Masters
Occult adepts who are supposed to have reached a superhuman
stage but have elected to remain on Earth and guide seekers
after wisdom. The founding and guidance of the Theosophical
Society was supposed to be due to the activity of
hidden Masters or Mahatmas living in remote Tibet. Since the
idea of the Masters and their Great White Brotherhood has
been popularized, numerous groups such as the several Alice
Bailey groups, the I Am Movement, and the Church Universal
and Triumphant, now advocate a relationship to the Masters.
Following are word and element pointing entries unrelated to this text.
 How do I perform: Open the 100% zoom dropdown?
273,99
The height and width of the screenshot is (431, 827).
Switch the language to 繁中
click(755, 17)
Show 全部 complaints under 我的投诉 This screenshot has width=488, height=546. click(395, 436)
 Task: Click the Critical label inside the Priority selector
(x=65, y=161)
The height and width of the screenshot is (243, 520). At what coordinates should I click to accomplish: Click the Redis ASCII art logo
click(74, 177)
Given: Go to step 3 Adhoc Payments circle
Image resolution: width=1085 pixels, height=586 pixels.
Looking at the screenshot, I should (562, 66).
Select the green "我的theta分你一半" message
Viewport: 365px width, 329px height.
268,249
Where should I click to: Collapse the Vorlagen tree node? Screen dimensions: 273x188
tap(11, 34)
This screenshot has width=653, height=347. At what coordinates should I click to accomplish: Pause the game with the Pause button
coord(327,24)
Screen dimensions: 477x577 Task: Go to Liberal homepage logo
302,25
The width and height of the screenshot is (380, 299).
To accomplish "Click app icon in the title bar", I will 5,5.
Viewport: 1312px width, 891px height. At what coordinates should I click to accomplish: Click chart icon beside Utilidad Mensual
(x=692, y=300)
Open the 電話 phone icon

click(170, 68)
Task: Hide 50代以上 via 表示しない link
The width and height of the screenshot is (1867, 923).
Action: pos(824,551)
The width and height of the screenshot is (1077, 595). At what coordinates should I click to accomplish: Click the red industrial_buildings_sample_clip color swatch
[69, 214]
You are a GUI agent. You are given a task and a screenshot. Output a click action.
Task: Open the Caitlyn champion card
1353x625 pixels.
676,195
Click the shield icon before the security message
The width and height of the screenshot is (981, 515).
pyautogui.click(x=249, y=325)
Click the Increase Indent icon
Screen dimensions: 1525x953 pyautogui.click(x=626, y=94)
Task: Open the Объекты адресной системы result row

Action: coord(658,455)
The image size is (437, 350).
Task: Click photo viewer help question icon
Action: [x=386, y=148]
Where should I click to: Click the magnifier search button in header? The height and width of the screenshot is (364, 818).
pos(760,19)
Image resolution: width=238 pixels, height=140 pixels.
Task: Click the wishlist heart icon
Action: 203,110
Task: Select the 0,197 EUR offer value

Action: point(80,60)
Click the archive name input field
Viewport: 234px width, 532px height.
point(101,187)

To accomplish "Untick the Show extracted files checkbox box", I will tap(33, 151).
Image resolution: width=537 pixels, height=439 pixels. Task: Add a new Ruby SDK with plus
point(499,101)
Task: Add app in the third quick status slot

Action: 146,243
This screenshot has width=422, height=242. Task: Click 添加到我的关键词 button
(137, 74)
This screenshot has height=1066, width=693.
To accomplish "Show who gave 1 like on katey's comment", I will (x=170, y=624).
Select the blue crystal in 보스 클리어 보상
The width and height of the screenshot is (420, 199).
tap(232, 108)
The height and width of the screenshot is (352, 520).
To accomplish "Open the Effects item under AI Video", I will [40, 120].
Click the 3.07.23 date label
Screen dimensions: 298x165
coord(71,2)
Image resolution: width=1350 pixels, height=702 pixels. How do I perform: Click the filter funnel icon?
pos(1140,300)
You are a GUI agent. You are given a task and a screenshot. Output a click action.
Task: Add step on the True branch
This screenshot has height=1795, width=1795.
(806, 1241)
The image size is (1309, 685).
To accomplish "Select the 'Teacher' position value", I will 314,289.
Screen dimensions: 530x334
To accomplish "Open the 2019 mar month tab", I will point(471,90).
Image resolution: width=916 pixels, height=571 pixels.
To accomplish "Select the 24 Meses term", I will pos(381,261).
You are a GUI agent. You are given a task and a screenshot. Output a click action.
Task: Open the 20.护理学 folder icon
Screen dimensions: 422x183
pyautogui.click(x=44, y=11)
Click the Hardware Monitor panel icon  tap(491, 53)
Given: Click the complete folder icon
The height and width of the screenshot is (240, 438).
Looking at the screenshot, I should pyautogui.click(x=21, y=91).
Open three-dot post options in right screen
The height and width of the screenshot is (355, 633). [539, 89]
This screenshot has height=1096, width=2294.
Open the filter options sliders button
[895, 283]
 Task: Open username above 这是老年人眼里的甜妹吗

Much of Western occultism derives from romantic concepts
of adepts with magical powers, but in Hinduism, mystical
awareness of God-realization is considered superior to paranormal
feats, and to the Hindu pupil, the Master is his guru,
or spiritual teacher. The term Mahatma is used to indicate a
special guru or ‘‘great soul,’’ and Maharishi or Maharshi denotes
a great sage of transcendental wisdom. Another Sanskrit term
Paramahansa (literally ‘‘greatest swan’’) is given to a very exalted
mystic.
The primary Masters claimed by Helena Petrovna Blavatsky,
one of the founders of Theosophy, were Koot Hoomi Lal
Singh (usually signing letters ‘‘K.H.’’), the Master Morya
(known as ‘‘Master M.’’), Master Ilarion or Hilarion (a Greek),
Djual Khul (or ‘‘D.K.’’), and the Maha Chohan.
Sources
Jinarajadasa, C. The Early Teachings of the Masters. Chicago
Theosophical Press, 1925.
Johnson, Paul. In Search of the Masters Behind the Occult Myth.
South Boston, Va. The Author, 1990.
Leadbeater, Charles W. The Masters and the Path. Adyar,
India Theosophical Publishing House, 1925.